What is required —
Only the lines from the line containing "Viewport: 1810px width, 1570px height." to the end of the material belong in the copy; set them down exactly, without pictures.

Recorded information —
============================================================
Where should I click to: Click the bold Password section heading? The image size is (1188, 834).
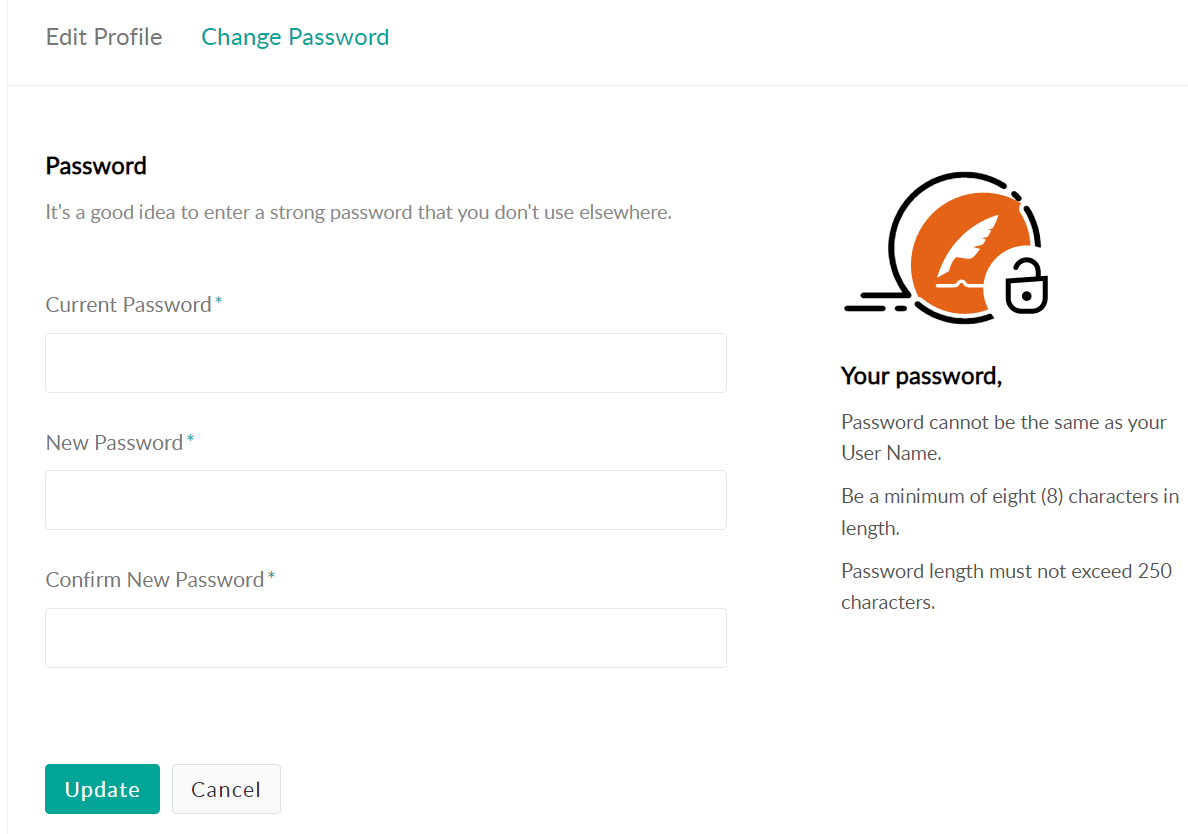pyautogui.click(x=96, y=166)
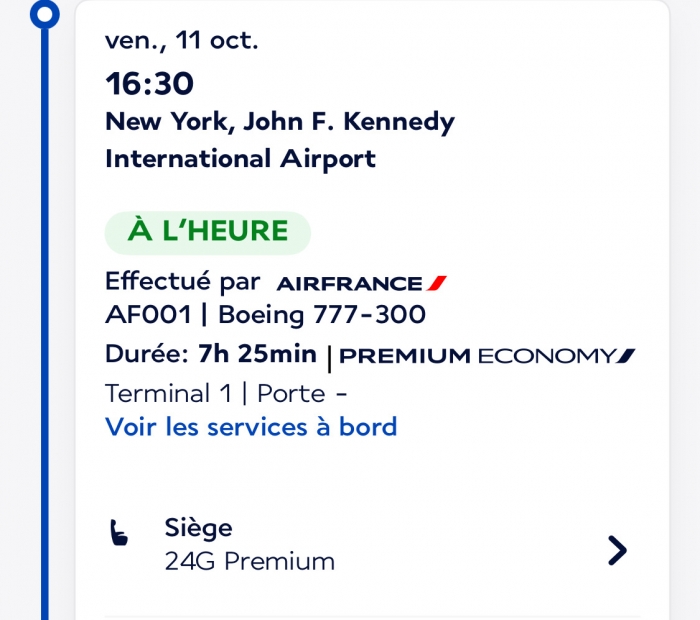Tap the ven., 11 oct. date label

pyautogui.click(x=182, y=41)
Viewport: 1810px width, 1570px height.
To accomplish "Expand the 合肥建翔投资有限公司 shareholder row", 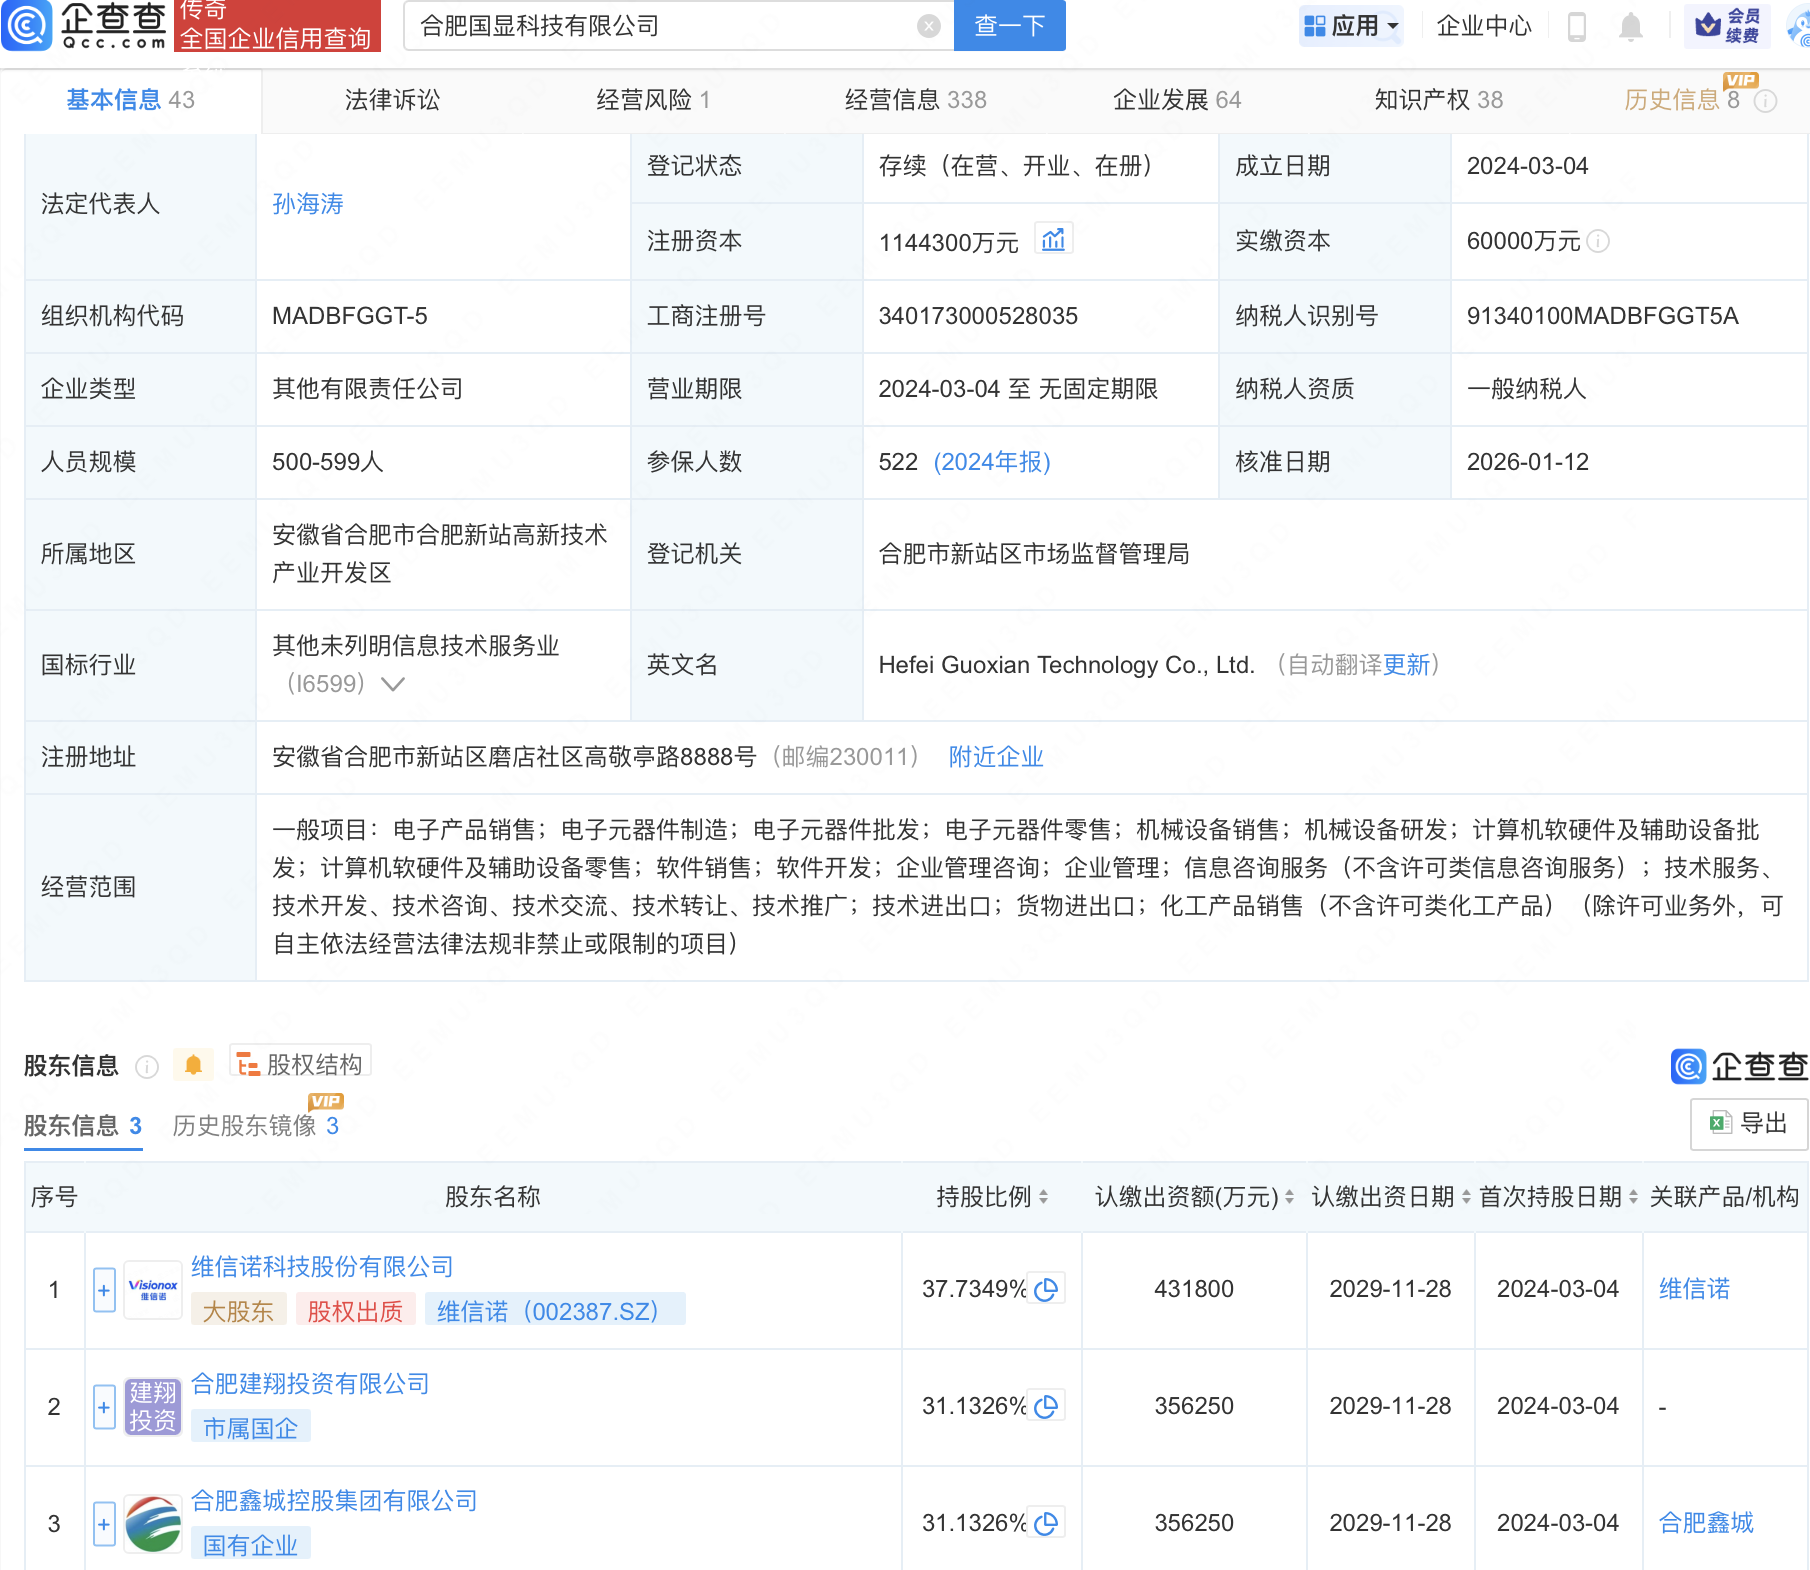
============================================================
Response —
Viewport: 1810px width, 1570px height.
To accomplish "Expand the 合肥建翔投资有限公司 shareholder row", 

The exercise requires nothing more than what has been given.